> _Records_:
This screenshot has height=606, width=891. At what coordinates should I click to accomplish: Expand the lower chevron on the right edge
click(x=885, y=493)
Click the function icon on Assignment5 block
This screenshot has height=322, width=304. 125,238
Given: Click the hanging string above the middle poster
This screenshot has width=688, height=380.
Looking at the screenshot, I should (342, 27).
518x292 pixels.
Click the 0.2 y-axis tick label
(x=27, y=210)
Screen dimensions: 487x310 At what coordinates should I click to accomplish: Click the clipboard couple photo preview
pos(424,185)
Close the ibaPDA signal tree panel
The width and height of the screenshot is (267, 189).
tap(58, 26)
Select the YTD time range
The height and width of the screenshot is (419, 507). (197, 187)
--
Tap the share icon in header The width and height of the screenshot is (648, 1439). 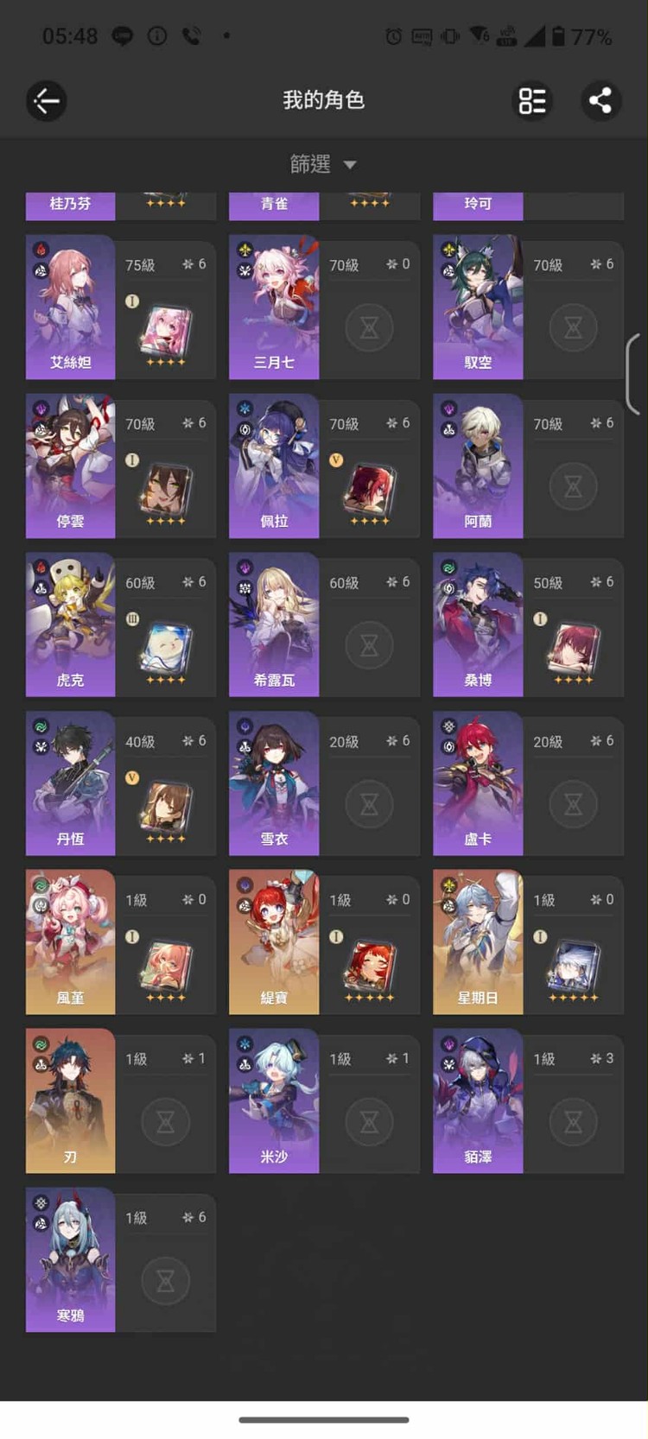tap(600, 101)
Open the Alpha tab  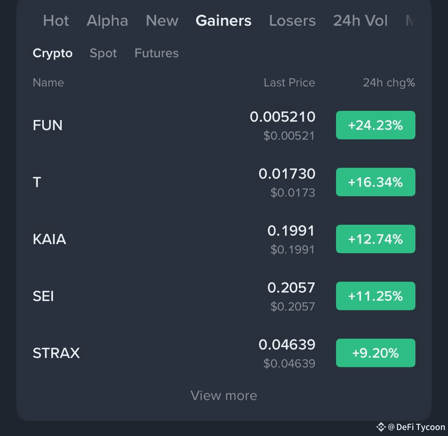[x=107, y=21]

> _Task to complete_:
Set down, exactly as they stand above, the lines starting with the line with "Click the function icon on Assignment5 block" and going on through the line with "518x292 pixels.", and no others.

> _Completed exercise_:
Click the function icon on Assignment5 block
This screenshot has height=322, width=304. 125,238
Given: Click the hanging string above the middle poster
This screenshot has width=688, height=380.
Looking at the screenshot, I should (342, 27).
518x292 pixels.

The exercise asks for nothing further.